Quarterback Carson Palmer predicted before the race that Johnson would lose.

"I don't think he really understands how fast horses are," Palmer told the Associated Press. "I've been to the Kentucky Derby and been to different tracks and seen horses run. I don't think he knows what he's getting himself into. Just because he's my teammate, I've got to back him up. But I'll be secretly putting money on that horse."

Wide receiver T.J. Houshmandzadeh argued for Johnson.

"It's not a Kentucky Derby horse, so he's probably going to win, I think," Houshmandzadeh said. "If he turns around and sees the horse getting close, he'll get discouraged and probably slow down."

Turns out, the horse never had a chance.

Chad Johnson, at left, and Jockey Patricia "P.J." Cooksey astride Restore the Roar

Johnson had a 100-meter head start and crossed the finish line first in front of a crowd of about 8,000.

"Floyd Mayweather, you're next," Johnson told Dustin Dow of the Cincinnati Enquirer. "I want to fight you. I'd like to take Kobe and LeBron one-on-one. Jeff Gordon, we can take a couple laps."

"(Johnson's) quick," jockey Patricia Cooksey said. "He's a fast man. That was phenomenal. When I looked over at him, all I could see were his legs; they looked like a windmill. He was a blur. I was beat bad."

"He was a blur," jockey Patricia "P.J." Cooksey said of Chad Johnson after racing him on a horse. "I was beat bad."

This was not the first time a Bengal challenged a horse. Cris Collinsworth lost to a horse at Turfway Park (then known as Latonia Race Course) in 1983.

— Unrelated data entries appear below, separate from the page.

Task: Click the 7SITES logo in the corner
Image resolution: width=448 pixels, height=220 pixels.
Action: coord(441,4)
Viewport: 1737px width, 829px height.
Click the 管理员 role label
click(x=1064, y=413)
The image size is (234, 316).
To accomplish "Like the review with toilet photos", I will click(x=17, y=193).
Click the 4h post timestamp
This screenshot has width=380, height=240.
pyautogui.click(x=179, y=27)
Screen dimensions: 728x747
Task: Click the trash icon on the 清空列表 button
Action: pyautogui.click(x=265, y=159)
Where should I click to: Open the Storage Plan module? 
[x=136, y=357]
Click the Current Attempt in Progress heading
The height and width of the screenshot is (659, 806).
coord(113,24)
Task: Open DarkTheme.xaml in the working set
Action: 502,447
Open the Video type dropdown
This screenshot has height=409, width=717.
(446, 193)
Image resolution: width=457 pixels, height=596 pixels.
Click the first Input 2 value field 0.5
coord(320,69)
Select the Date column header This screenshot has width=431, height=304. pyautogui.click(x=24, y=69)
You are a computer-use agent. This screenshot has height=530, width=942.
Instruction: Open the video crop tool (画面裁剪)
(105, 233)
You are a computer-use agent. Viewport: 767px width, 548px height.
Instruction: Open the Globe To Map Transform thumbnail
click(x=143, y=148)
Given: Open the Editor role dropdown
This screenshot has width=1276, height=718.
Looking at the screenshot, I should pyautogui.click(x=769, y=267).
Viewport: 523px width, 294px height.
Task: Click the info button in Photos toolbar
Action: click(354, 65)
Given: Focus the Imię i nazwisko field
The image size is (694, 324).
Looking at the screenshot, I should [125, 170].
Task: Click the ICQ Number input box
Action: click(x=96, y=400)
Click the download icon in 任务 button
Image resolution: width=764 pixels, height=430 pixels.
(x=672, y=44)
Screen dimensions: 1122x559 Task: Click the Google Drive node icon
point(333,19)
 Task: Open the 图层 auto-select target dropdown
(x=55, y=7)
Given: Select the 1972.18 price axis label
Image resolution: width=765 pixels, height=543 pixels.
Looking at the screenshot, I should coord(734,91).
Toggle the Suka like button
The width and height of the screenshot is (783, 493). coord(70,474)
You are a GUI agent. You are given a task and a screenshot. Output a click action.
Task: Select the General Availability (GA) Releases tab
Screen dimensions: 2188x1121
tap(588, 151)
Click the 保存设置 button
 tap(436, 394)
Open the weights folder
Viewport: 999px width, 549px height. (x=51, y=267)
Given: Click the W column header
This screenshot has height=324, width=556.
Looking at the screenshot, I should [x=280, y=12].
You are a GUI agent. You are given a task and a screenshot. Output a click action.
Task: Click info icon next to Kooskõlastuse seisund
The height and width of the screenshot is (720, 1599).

"My family and I had all been in thoroughbred racing for a long time, and this was one of the last good years the Bengals had," Theodore Eyerman, whose father, Joseph, was actually the owner of the horse in question, told The (Maysville, Kentucky) Ledger-Independent newspaper in 2007. "Latonia was fighting to get people in over there, and they wanted to come up with a publicity stunt. Andy Furman was the man who originated everything."

And they wanted to find a really bad horse.

"They came up with this plan, but they didn't want to race just any horse. They had every intention of beating the horse," Eyerman said. "They wanted the worst horse they could find, and that was my father's horse, Mr. Hurry. He had run 100 times and hadn't won a race."

But, of course, he beat Collinsworth.

"Lo and behold, when they sprung the gate, it looked like someone shot that horse out of a cannon. It was the fastest he'd ever run," Eyerman said.

It was particularly interesting then, to hear Bengals coach Lewis say this spring that he didn't want his new first-round draft pick, John Ross, to race Reds center fielder Billy Hamilton. Ross isn't a "circus act," Lewis said. But I guess he was okay with the circus act that was Chad Johnson.

Or maybe he wasn't. Maybe he doesn't want to relive those kinds of moments.

All in all, Chad Johnson knew a different time as a Bengal. After years of the franchise losing, he played during a time when even though the team didn't make a Super Bowl, it won its fair share of games.

And -- unlike other Bengals players -- he can always say, definitively, that he was undefeated against horses.